You are entitled to have standards of conduct that you will tolerate in friends. Would you choose to be friends with someone who was rude or condescending? Would you befriend people who lie, cheat and steal? If you do, that is certainly your choice but there is nothing wrong with choosing to exclude certain people from your life because you don't agree with their choices of conduct - and hitting children happens to be a biggie!

I find that I just don't have a choice in this matter - I physically get nauseous and angry if I am in the presence of someone who I know hits children. I cannot be friends with people who hit their kids - period.

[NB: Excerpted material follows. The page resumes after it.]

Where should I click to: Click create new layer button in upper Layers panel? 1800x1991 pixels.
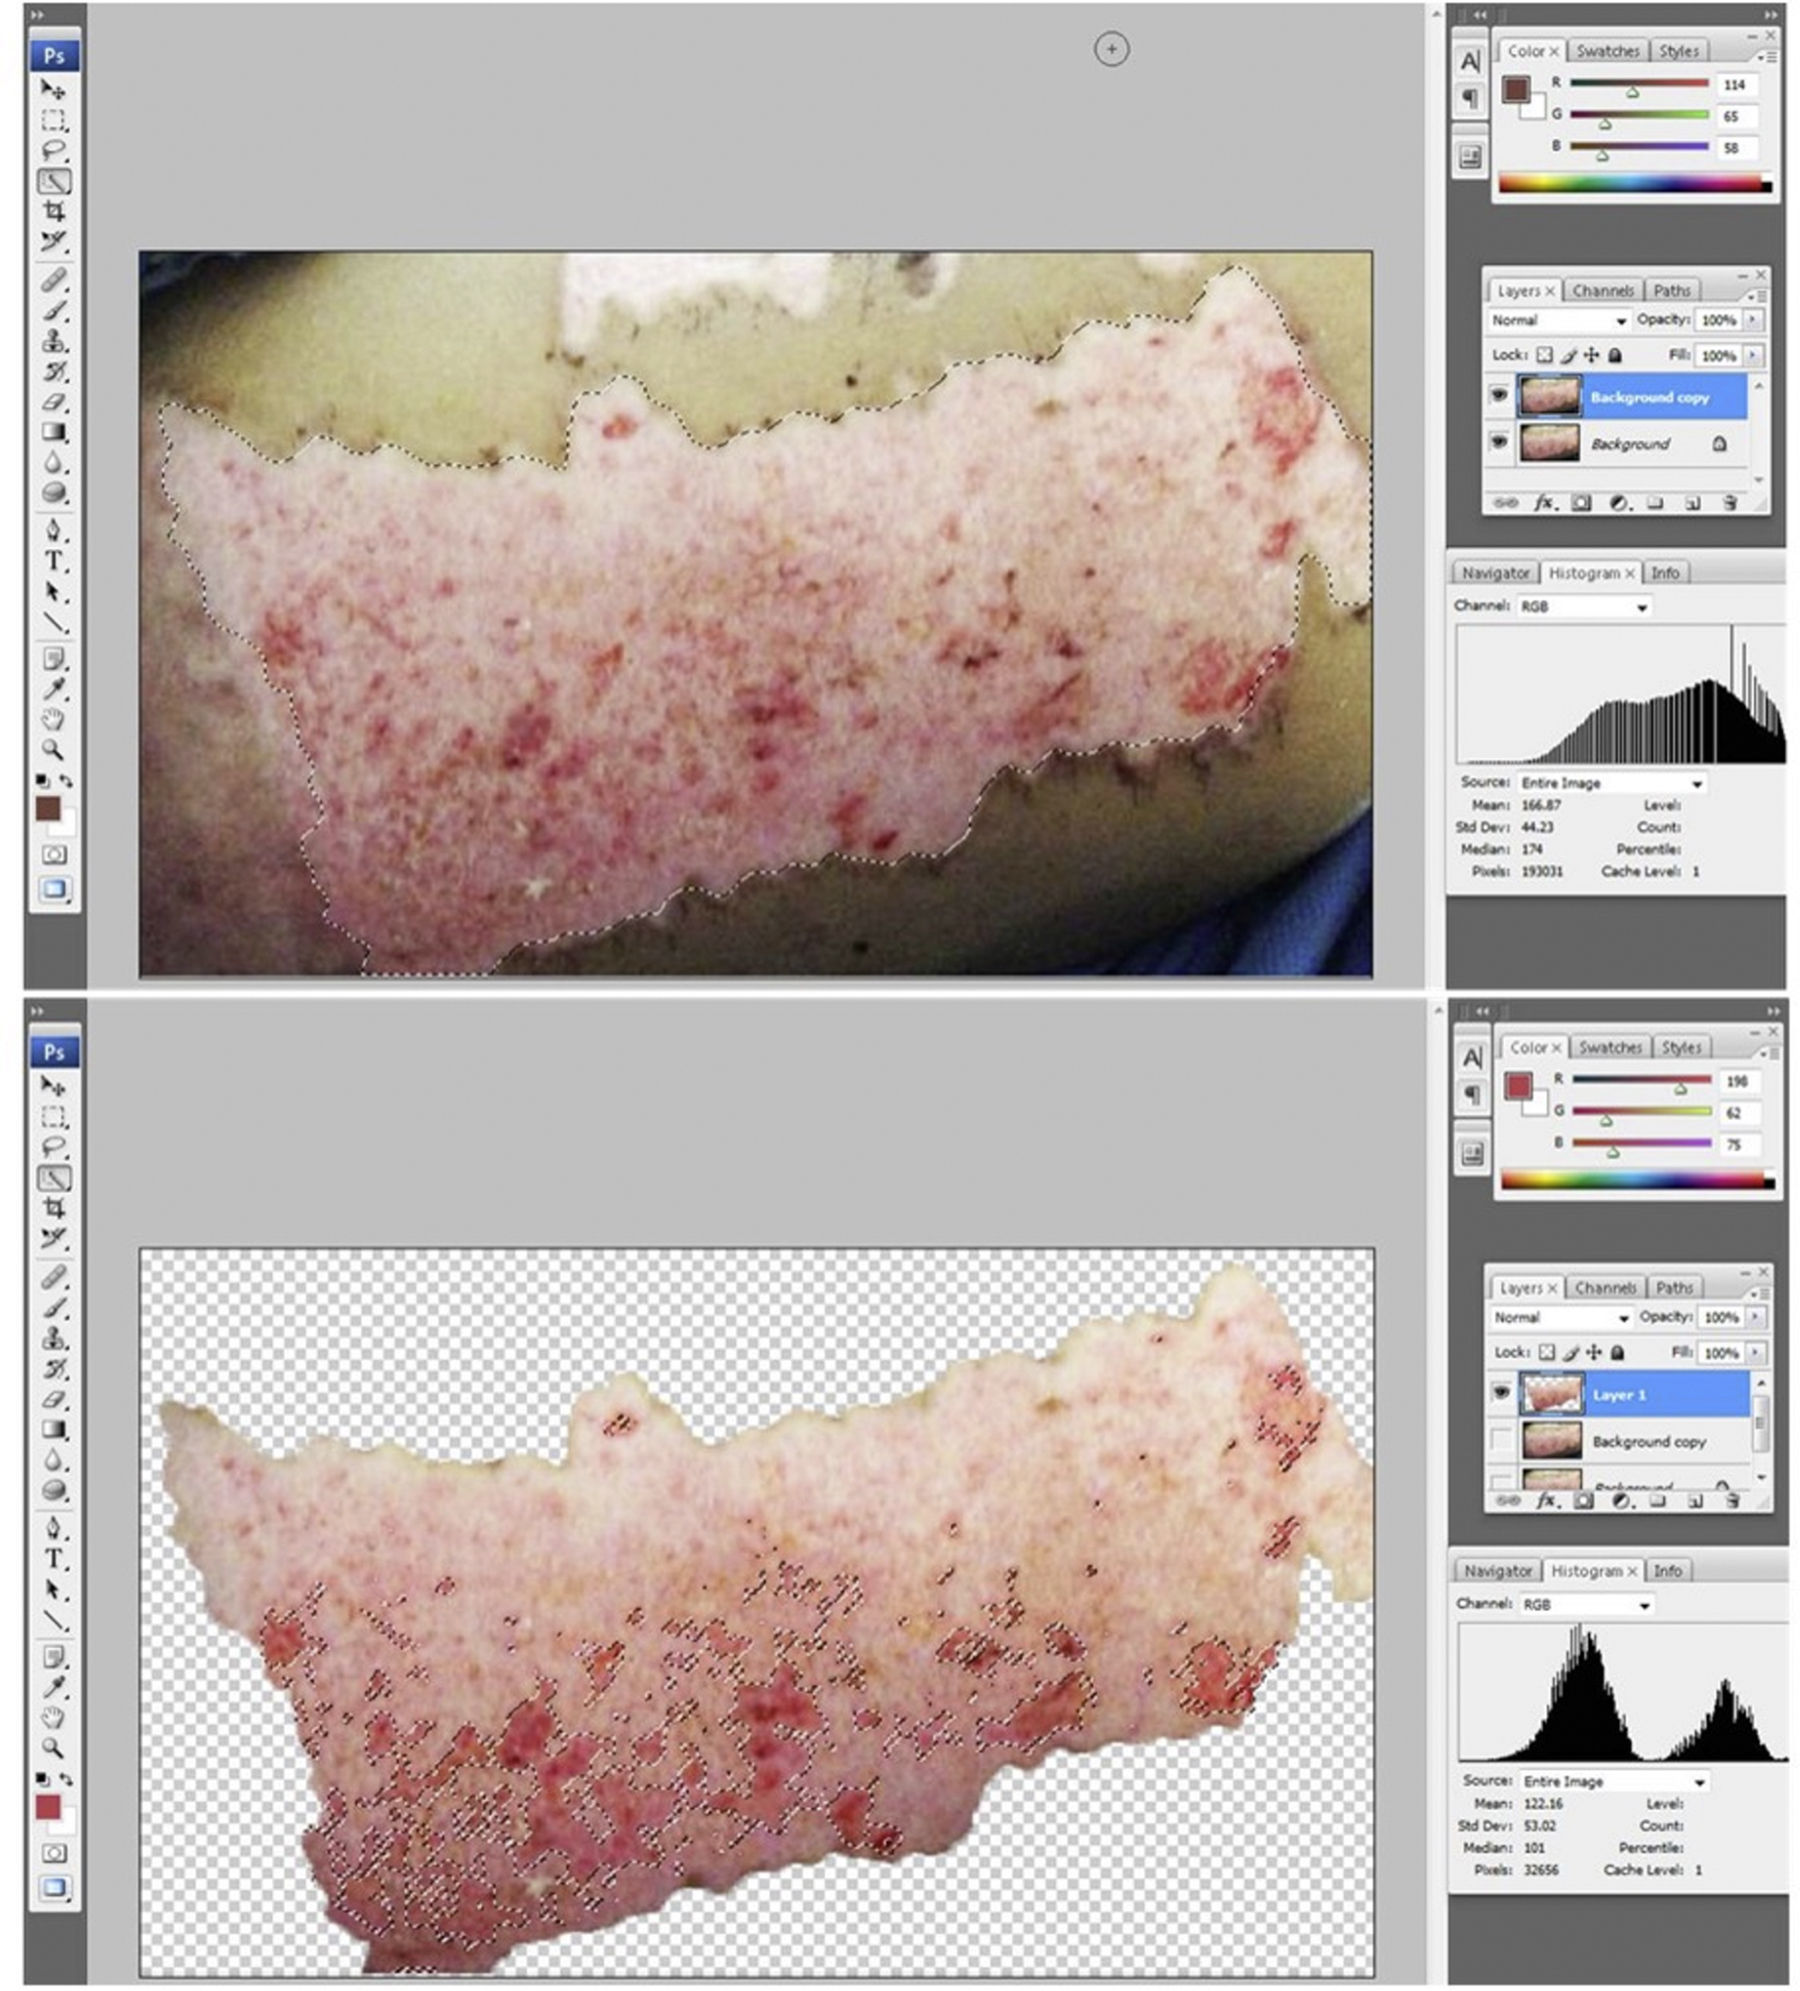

And if it's "judgmental" to not want to witness the humiliation and abuse of children, then I am!

So the short answer is "no", I can't be friends with someone who hits their children.


----------



## sunnmama (Jul 3, 2003)

From conversation, it seems like most of the moms in my MOMS club spank for at least some offenses (their most common example example: running in the street). In the year we've been attending, we've seen one child spanked (quick smack--don't think dd registered it cause she was having her own temper tantrum at the time), and one child loudly threatened to be spanked.

The good news: they all know that I don't condone spanking (have a bumper sticker on my car :LOL ), and no one can say "oh, but your child is so easy!"--cause she is not! She is stubborn and tough and engages boys 8 inches taller than her in physical battles for toys







: . And, lots of times moms see and comment positively on how I handle tough parenting situations. The way I see it, if I had joined a group of gd'ers, then I wouldn't have an opportunity to be a positive influence!


----------



## DebraBaker (Jan 9, 2002)

Here's the difference for me at least.....I know some people spank but they don't do it often and don't do it in front of me.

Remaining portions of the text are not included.